Re: How to serialize & deserialize contiguous block of GenericRecords

Posted by Pedro Cardoso <pe...@feedzai.com>.
Hi Ryan,

Thank you so much for your reply! You were right about the encoder in the
serializer method, that was my mistake. I submitted a png rather than just
text because I thought the highlighting would help.
I may not have been very clear about my question, I understand that via the
DatumWriter/DatumReader I can serialize and deserialize a given Avro
GenericRecord respectively.

My question is, consider several GenericRecords all concatenated into a
single byte array as follows:

*[serializedGenericRecord1, serializedGenericRecord2,
serializedGenericRecord3, etc...]*

How can I deserialize them using the DatumReader API? If it's possible
out-of-the-box can you point me in the right direction?
Does this make sense?

See the code below (in text this time :) ) if it helps:

public void serialize(final List<Event> events, final UUID schemaId,
final ByteBuffer buffer) throws IOException {
    final Schema schema = getAvroSchema(schemaId);
    final ByteArrayOutputStream outputStream = new ByteArrayOutputStream();
    final Encoder encoder =
EncoderFactory.get().binaryEncoder(outputStream, null);
    final GenericDatumWriter<GenericRecord> datumWriter = new
GenericDatumWriter<>(schema);

    for (final Event event : events) {
        final GenericData.Record record = new GenericData.Record(schema);
        //populate record object
        datumWriter.write(record, encoder);
    }

    outputStream.close();
    buffer.put(outputStream.toByteArray());
}

public List<Event> deserialize(final ByteBuffer buffer, final UUID
schemaId) throws IOException {
    final List<Event> events = new ArrayList<>();
    final Schema schema = getAvroSchema(schemaId);
    final BinaryDecoder decoder =
DecoderFactory.get().binaryDecoder(buffer.array(), null);
    final GenericDatumReader<GenericRecord> datumReader = new
GenericDatumReader<>(schema);
    GenericRecord record = new GenericData.Record(schema);

    // How do I loop?
    record  = datumReader.read(record, decoder);
    // populate Event object and add to list

    return events;
}


Thank you once again for your help!

Cheers
Pedro Cardoso

Research Data Engineer

pedro.cardoso@feedzai.com




[image: Follow Feedzai on Facebook.] <https://www.facebook.com/Feedzai/>[image:
Follow Feedzai on Twitter!] <https://twitter.com/feedzai>[image: Connect
with Feedzai on LinkedIn!] <https://www.linkedin.com/company/feedzai/>
<https://feedzai.com/>[image: Feedzai in Forbes Fintech 50!]
<https://www.forbes.com/fintech/list/>


On Wed, Jan 29, 2020 at 5:34 PM Ryan Skraba <ry...@skraba.com> wrote:

> Hello!

Questions on the material ::
a) Quote the rows word for word, starting with the line that contains "is (627, 1355)." and ending with the line that contains "The height and width of the screenshot is (720, 1280).", including both.
b) Continue the mailing-list post about deserializing concatenated Avro GenericRecords from its last line.
The Avro post and the rows have no connection to each other.

Records supplied ::
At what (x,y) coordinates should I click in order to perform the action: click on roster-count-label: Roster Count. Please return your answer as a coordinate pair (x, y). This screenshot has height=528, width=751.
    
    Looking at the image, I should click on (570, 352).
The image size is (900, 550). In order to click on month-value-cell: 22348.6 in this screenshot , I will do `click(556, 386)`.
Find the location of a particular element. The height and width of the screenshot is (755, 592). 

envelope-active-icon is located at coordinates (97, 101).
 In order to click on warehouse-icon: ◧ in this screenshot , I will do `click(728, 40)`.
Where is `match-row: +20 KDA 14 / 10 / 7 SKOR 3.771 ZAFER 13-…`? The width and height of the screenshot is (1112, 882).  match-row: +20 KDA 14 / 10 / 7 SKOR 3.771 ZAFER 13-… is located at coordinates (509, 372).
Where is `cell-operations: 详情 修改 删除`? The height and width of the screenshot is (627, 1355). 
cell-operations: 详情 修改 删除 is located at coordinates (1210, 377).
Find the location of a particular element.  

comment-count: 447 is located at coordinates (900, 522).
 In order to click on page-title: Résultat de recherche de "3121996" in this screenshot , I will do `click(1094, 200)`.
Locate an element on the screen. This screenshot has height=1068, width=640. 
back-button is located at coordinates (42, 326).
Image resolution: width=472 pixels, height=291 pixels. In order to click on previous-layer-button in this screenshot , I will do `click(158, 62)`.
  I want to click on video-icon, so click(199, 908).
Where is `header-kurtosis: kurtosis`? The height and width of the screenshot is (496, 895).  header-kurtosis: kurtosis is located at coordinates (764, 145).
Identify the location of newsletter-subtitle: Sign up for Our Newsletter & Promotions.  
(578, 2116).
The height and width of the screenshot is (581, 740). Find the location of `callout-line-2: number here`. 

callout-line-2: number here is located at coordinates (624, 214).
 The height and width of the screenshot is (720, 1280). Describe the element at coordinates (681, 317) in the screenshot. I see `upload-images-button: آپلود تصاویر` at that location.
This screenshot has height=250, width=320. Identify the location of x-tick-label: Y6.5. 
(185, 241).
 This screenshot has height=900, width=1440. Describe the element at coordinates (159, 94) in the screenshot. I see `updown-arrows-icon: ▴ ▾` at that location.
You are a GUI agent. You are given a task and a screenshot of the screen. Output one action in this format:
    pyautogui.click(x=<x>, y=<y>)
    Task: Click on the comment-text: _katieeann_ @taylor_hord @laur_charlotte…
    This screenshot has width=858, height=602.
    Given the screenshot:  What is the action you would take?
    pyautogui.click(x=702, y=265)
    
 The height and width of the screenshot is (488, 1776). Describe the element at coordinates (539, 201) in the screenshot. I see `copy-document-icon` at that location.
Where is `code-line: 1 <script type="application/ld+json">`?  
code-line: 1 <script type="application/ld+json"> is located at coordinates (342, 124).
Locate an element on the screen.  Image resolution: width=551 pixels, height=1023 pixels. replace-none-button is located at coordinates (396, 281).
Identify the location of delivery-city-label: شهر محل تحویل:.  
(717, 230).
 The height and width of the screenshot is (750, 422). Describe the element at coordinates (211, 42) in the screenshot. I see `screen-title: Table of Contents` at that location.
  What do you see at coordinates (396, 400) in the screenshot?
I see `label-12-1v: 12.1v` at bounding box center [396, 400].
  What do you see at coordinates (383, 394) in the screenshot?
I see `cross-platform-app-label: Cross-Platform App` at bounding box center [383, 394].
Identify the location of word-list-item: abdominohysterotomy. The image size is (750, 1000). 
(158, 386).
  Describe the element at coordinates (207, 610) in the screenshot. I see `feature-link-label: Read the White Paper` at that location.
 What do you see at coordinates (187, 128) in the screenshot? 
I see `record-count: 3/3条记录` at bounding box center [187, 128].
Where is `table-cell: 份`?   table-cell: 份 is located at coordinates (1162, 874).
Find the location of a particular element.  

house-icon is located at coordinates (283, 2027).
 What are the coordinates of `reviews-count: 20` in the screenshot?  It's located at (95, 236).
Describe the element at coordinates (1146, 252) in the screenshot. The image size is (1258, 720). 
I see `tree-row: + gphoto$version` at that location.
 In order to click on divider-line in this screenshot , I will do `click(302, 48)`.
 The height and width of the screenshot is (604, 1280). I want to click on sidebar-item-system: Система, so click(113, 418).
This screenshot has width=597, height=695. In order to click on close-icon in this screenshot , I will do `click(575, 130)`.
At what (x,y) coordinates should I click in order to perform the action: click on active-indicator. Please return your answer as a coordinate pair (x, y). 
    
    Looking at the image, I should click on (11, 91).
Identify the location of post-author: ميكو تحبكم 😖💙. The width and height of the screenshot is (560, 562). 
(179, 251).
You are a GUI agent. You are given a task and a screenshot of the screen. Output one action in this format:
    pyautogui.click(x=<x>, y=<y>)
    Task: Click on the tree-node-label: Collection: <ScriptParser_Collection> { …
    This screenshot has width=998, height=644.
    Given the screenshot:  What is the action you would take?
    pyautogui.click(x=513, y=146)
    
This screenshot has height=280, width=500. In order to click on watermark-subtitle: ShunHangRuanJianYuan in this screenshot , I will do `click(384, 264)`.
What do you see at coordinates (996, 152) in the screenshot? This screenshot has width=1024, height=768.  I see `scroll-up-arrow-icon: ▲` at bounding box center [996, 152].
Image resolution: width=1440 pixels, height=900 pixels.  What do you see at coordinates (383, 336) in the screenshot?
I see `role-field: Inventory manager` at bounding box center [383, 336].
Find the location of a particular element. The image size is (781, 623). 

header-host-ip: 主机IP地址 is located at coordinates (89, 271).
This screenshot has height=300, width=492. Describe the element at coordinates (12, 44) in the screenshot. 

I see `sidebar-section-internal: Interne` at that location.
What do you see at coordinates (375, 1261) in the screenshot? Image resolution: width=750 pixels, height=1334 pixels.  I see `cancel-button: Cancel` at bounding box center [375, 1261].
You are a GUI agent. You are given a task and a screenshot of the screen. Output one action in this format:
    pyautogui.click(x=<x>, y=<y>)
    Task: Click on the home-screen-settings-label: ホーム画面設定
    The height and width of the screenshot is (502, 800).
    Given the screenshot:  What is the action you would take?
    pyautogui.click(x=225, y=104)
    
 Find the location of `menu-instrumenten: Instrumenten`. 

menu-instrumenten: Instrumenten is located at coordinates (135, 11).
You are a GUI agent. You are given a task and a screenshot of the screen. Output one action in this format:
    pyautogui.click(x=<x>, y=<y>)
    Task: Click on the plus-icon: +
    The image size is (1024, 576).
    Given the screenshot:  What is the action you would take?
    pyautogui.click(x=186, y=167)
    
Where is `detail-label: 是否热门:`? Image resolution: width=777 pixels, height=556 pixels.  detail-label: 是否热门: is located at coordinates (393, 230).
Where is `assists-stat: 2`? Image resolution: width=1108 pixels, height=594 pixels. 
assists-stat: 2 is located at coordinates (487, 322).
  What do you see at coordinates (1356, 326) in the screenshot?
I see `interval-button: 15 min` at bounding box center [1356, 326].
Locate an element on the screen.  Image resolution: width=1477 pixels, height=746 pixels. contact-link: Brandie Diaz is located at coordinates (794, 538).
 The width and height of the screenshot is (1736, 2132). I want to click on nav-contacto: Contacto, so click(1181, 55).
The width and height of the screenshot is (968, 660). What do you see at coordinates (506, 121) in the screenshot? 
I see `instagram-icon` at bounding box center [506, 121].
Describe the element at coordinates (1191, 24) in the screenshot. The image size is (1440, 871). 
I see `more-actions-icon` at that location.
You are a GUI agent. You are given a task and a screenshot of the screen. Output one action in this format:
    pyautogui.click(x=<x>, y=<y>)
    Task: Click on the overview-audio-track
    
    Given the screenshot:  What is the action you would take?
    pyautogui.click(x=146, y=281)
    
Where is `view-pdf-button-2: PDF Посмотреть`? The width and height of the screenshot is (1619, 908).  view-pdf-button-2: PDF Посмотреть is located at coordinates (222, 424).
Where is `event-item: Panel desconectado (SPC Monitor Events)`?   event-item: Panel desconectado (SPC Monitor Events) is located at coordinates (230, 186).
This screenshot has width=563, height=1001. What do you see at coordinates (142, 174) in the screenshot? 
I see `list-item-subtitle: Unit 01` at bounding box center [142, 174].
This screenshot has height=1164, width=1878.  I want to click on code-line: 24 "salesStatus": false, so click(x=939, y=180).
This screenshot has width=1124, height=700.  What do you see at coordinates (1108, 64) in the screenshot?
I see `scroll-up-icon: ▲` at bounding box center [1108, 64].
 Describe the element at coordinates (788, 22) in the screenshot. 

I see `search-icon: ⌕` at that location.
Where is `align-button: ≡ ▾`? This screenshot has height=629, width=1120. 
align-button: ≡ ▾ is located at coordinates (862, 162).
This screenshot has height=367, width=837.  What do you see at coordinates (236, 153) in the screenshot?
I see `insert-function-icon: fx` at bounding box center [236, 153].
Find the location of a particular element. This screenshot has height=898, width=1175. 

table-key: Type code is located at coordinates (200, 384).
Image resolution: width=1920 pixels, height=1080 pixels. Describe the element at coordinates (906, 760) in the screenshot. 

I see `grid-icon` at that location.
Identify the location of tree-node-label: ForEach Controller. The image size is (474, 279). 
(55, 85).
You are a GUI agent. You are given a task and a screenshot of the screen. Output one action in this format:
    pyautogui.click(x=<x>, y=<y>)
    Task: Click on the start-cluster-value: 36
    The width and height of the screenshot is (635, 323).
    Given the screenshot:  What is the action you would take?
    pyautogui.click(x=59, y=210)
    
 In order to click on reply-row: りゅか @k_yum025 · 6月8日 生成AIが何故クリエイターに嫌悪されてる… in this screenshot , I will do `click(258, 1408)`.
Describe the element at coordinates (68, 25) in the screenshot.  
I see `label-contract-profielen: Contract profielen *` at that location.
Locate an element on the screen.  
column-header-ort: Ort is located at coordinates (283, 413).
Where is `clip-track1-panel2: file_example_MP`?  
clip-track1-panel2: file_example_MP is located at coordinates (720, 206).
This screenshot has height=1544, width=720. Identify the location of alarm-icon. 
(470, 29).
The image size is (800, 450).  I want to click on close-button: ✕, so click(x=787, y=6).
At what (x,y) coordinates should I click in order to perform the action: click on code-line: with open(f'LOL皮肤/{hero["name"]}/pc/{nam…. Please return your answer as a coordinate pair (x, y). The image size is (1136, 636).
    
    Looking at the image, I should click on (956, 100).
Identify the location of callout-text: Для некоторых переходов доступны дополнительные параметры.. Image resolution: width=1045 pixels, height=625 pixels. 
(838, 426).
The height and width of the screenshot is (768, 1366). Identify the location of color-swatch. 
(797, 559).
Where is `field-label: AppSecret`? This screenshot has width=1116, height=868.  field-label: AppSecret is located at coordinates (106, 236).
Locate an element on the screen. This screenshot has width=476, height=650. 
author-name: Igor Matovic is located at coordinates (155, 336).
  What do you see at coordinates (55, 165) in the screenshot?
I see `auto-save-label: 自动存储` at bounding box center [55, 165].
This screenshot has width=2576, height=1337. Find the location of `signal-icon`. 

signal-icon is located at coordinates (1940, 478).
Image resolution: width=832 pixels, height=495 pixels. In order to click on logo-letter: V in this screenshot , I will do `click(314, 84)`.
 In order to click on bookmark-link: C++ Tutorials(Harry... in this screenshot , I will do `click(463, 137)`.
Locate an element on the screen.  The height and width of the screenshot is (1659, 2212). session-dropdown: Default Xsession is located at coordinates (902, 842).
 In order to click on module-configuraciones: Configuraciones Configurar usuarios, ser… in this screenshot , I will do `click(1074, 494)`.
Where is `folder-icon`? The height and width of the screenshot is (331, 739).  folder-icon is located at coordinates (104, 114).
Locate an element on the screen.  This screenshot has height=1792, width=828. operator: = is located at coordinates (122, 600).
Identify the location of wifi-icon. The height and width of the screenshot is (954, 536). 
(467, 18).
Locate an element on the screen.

Exercise results ::
a)
Where is `cell-operations: 详情 修改 删除`? The height and width of the screenshot is (627, 1355). 
cell-operations: 详情 修改 删除 is located at coordinates (1210, 377).
Find the location of a particular element.  

comment-count: 447 is located at coordinates (900, 522).
 In order to click on page-title: Résultat de recherche de "3121996" in this screenshot , I will do `click(1094, 200)`.
Locate an element on the screen. This screenshot has height=1068, width=640. 
back-button is located at coordinates (42, 326).
Image resolution: width=472 pixels, height=291 pixels. In order to click on previous-layer-button in this screenshot , I will do `click(158, 62)`.
  I want to click on video-icon, so click(199, 908).
Where is `header-kurtosis: kurtosis`? The height and width of the screenshot is (496, 895).  header-kurtosis: kurtosis is located at coordinates (764, 145).
Identify the location of newsletter-subtitle: Sign up for Our Newsletter & Promotions.  
(578, 2116).
The height and width of the screenshot is (581, 740). Find the location of `callout-line-2: number here`. 

callout-line-2: number here is located at coordinates (624, 214).
 The height and width of the screenshot is (720, 1280). Describe the element at coordinates (681, 317) in the screenshot. I see `upload-images-button: آپلود تصاویر` at that location.

b)
>
> It's a bit difficult to discover what's going wrong -- I'm not sure that
> the code in the image corresponds to the exception you are encountering!
> Notably, there's no reference to DataFileStream...  Typically, it would be
> easier with code as TXT than as PNG!
>
> It is definitely possible to serialize Avro GenericRecords into bytes!
> The example code looks like it's using the DataFileWriter (and ignoring the
> Encoder).  Keep in mind that this creates an Avro file (also known as a
> Avro Object Container file or .avro file).  This is more than just "pure"
> serialized bytes -- it contains some header information and sync markers,
> which makes it easier to split and process a single file on multiple nodes
> in big data.
>
> If you were to use a DatumWriter and an encoder, you could obtain just the
> "pure" binary data without any framing bytes.  If that is your goal, I
> suggest looking into the DatumWriter / DatumReader classes (as opposed to
> the DataFileXxx classes).
>
> From the given exception "Invalid sync" it looks like you might be writing
> pure Avro bytes and attempting to read the file format.
>
> Since the DatumWriter API uses OutputStream (instead of ByteBuffer),
> there's a utility class called ByteBufferOutputStream that you might find
> interesting.  It permits writing to a series of 8K java.nio.ByteBuffer
> instances, which might be OK for your use case.  There are other
> implementations of ByteBuffer-backed OutputStreams available that might be
> better suited.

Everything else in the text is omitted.